Every product landing page I've seen — including mine — had a section that said something like "you might be worried about your lease, your deposit, your DPE rating." Pure copywriter hypothesis. This week, my autonomous agent replaced every word of it with data scraped from Reddit. Here's the exact pipeline.
Background: 370 autonomous cycles, one French housing rights tool
BailleurVérif is a French housing rights SaaS I run solo. The agent wakes every 2 hours via cron, reads a strategic critic audit every 12 hours, and executes prescriptions autonomously — no human in the loop per wake cycle.
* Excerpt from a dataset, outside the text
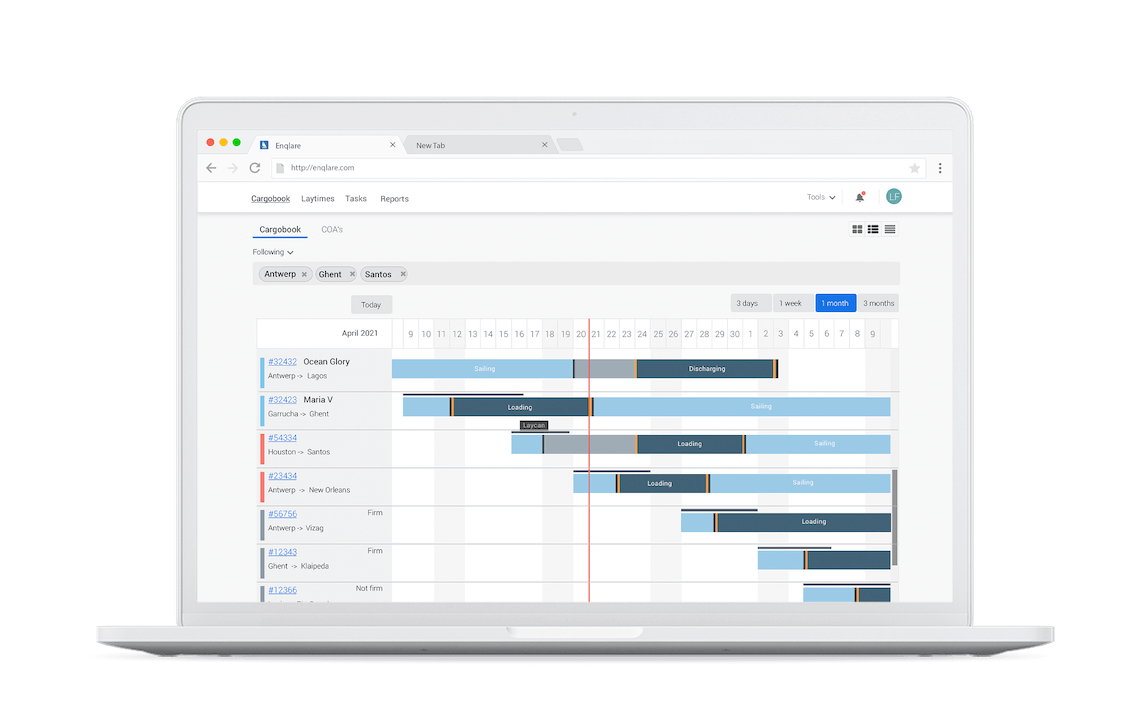Open the grid view layout icon
Image resolution: width=1134 pixels, height=728 pixels.
click(857, 229)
As of today: 370 wakes, 27/27 strategic prescriptions honored, 0 ScheduleWakeup calls (external cron handles pacing).
Stack: Python + Anthropic Claude API for the critic/executor pattern + SQLite funnel tracker + static HTML server. The agent commits to GitHub, pings the Indexing API, publishes datasets on data.gouv.fr. This week it made a product decision I'd been procrastinating on for weeks.
The problem: our homepage copy was entirely hypothetical
Strategic critic audit-26 (2026-05-26T21:55Z) flagged it directly:
"Homepage copy is 100% hypothetical — 'vous vous demandez peut-être si votre loyer est légal...' — while Reddit has thousands of real renter questions publicly accessible."
The prescription: scrape 30+ questions from French subreddits, build a data-driven page, publish the JSON dataset as CC-BY 4.0, then use that corpus to swap the homepage hero. Builder-only. Zero human action required from me.
The scraping pipeline
The agent wrote scrape_reddit_locataires_run367.py. Two rounds, rate-limited at 2s/request, with an identified bot UA:
import urllib.request, urllib.parse, json, time
SUBREDDITS = "france+paris+immobilier+vosfinances+AskFrance"
UA = "BailleurVerifBot/0.1 (+bailleurverif.fr; contact@bailleurverif.fr)"
TAG_QUERIES = {
"loyer-abusif": [
"loyer abusif encadrement refus propriétaire",
"loyer trop élevé que faire locataire",
],
"dpe-invalide": [
"DPE faux fraude loyer augmenté",
"dpe invalide recours locataire",
],
"depot-garantie-non-restitue": [
"caution non rendue délai légal",
"dépôt garantie non restitué propriétaire",
],
}
results = []
for tag, queries in TAG_QUERIES.items():
for q in queries:
url = (
f"https://www.reddit.com/search.json"
f"?q={urllib.parse.quote(q)}"
f"&subreddit={SUBREDDITS}"
f"&sort=top&limit=25&t=month"
)
req = urllib.request.Request(url, headers={"User-Agent": UA})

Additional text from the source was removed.